Marlin is the Manta compute engine. It comprises a service, an agent, and a set of client tools for executing arbitrary user jobs on objects stored in Manta.

Active Branches

This repository is part of mantav1, the long term support maintenance version of Manta. Development is done on the mantav1 branch, the master branch is no longer used. See the mantav2 overview document for details on major Manta versions.

Overview

For overview on the purpose, design, and usage of Marlin, see docs/index.restdown (or https://mo.joyent.com/docs/marlin).

This document describes the development workflow.

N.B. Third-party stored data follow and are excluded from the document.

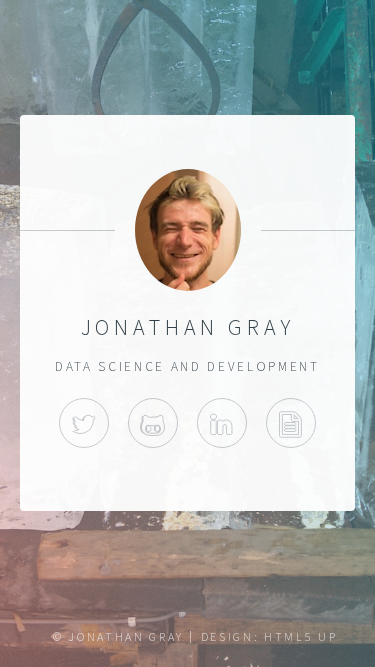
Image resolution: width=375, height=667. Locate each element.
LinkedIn (222, 423)
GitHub (153, 423)
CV (291, 423)
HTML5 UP (300, 636)
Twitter (84, 423)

Quick start for using the tools

Since it's useful to run the Marlin client tools (mrjob, mrjobreport, mrerrors, etc.) on an OS X laptop, the build system includes hacks to allow just those bits to build on OS X. To use these tools:

$ git clone git@github.com:joyent/manta-marlin.git
...
$ cd manta-marlin
$ make deps

or just:

$ npm install git+https://github.com/joyent/manta-marlin.git

At this point, you'll have several tools available inside the "sbin" directory:

  • mrerrors: fetch and summarize errors for a particular job or a given time period
  • mrjob: create, show, summarize, and manipulate Marlin jobs by interacting with Moray directly (instead of the web tier)
  • mrjobreport: summarize performance of a job's execution

By default, these tools assume they can contact the 1.moray shard at localhost:2020. For a production deployment, it's recommended to set up an ssh tunnel so that this works. "mrjob" also supports a MORAY_URL environment variable.

Development

The standard Marlin development environment is a SmartOS zone deployed on a system with a single-system Manta deployed on it. This is usually COAL or an Emeryville lab machine. In principle, you can develop Marlin on a different system from the one where you deploy it, but the existing tools are optimized for the single-system case.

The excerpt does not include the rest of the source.